** BEGIN DOCUMENT PASSAGE **

Clariant has process aids helping to purify the solvents used in both methods. And in a collaboration between Clariant and the famous German Fraunhofer Society, – which developed a solvent-based recycling process – obstacles to recycle carpets and similar textiles have been removed, which our innovative Licocene performance polymers render much easier to reuse.

Another highly interesting new form of chemical recycling, and one that is especially tolerant regarding plastics mix and quality, is pyrolysis. In this method, high heat is used to break up the polymer chains of all plastic types in the waste, whose gasified components are then condensed to so-called pyrolysis oil. Yielding the same virgin-grade plastic building blocks when cracked as fossil oil, this oil could theoretically extend the recycling loop to infinity, but must be free of impurities to do so. Again, Clariant has the right purification aids for the job, as well as catalysts stabilizing the oil for transport and storage. This helps ensure that it is really used for new products and not simply for heating – an on the whole acceptable yet uncircular manner of valorization.

Taken together, the widely used traditional and budding advanced methods of recycling plastics have the potential to make it at once more comprehensive and more precise. And our EcoCircle initiative plays an important role in identifying and promoting required approaches, such as those mentioned in this article, to further develop these methods.
At the same time, by cooperating with others to enhance them with our chemical expertise, we’re actually not just supporting SDG 12 but also another important global goal: SDG 17 – using partnerships to make the whole puzzle work.

** END DOCUMENT PASSAGE **
** BEGIN ITEMS **

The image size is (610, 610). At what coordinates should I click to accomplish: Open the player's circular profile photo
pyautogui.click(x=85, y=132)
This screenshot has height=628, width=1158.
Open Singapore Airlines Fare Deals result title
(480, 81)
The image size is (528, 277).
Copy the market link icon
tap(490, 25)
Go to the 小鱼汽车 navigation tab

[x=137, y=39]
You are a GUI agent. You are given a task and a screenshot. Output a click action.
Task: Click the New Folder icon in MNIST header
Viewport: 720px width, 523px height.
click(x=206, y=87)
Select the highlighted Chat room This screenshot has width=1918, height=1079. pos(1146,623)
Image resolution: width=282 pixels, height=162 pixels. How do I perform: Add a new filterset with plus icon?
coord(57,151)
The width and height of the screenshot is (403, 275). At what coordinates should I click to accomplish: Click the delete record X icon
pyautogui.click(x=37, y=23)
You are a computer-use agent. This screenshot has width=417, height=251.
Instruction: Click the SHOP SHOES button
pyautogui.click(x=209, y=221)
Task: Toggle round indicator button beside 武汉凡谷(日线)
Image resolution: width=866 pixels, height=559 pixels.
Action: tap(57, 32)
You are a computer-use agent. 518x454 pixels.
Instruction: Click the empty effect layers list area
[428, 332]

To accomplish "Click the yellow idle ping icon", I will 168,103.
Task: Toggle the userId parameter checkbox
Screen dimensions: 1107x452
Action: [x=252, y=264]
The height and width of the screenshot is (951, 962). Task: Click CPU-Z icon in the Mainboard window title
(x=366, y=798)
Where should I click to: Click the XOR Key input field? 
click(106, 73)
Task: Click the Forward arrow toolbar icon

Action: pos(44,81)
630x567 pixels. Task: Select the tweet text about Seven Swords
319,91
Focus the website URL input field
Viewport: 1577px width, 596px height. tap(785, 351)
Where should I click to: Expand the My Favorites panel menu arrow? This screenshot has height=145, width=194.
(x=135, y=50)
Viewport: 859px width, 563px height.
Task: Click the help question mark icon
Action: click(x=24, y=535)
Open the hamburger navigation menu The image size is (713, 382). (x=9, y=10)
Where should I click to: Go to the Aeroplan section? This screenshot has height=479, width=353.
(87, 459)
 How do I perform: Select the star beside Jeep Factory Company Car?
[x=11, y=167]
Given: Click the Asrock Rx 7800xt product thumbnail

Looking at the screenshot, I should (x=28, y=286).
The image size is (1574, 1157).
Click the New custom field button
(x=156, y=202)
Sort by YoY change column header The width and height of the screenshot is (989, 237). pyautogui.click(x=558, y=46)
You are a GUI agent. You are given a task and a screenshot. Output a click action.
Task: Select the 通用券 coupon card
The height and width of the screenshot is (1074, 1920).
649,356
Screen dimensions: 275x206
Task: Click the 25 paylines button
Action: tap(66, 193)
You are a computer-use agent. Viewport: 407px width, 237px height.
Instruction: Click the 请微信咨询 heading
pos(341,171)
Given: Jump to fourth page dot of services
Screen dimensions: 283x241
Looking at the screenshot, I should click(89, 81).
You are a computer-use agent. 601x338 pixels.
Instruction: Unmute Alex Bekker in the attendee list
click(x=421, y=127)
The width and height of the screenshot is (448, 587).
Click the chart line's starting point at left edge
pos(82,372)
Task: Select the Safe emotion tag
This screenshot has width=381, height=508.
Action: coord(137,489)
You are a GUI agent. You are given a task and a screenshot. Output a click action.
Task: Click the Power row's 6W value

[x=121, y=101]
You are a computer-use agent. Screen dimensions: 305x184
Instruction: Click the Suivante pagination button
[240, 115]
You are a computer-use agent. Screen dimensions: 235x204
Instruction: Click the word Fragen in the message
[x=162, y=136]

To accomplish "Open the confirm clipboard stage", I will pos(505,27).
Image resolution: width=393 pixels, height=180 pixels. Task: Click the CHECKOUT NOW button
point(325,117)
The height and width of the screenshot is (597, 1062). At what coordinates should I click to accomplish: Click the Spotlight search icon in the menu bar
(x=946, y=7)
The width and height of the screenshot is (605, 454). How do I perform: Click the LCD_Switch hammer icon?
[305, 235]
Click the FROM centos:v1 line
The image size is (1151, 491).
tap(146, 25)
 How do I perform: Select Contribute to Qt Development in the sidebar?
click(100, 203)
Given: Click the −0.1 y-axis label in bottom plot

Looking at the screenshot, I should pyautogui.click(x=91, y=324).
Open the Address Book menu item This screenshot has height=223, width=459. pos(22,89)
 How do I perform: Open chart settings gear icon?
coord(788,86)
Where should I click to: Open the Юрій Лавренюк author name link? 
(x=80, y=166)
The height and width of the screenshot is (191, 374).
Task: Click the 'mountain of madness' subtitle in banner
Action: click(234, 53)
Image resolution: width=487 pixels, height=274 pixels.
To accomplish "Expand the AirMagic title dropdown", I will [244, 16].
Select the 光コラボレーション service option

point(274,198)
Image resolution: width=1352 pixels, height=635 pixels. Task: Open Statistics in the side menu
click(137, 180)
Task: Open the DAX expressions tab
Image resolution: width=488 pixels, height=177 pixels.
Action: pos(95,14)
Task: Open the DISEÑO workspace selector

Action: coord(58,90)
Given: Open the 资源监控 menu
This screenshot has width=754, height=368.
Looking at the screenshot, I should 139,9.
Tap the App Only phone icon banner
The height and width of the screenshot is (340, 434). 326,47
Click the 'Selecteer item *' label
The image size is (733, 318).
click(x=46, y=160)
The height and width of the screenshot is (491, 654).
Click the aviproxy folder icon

** END ITEMS **

= THE TASKS =
1. For each statement, decide whether the plastics recycling passage above agrees with it. Answer yes or no and quote the deciding words.
(a) Pyrolysis oil has to be free of impurities to extend the recycling loop.
(b) Clariant developed the solvent-based recycling process on its own.
(c) Pyrolysis breaks up the polymer chains of only one type of plastic.
2. Reproduce word for word the portion of the plastics recycling passage above that starts at the words "Taken together, the" and ends after "whole puzzle work.".

= SET OF ANSWERS =
1.
(a) Yes: "must be free of impurities to do so"
(b) No: "the famous German Fraunhofer Society, – which developed a solvent-based recycling process"
(c) No: "break up the polymer chains of all plastic types in the waste"

2.
Taken together, the widely used traditional and budding advanced methods of recycling plastics have the potential to make it at once more comprehensive and more precise. And our EcoCircle initiative plays an important role in identifying and promoting required approaches, such as those mentioned in this article, to further develop these methods.
At the same time, by cooperating with others to enhance them with our chemical expertise, we’re actually not just supporting SDG 12 but also another important global goal: SDG 17 – using partnerships to make the whole puzzle work.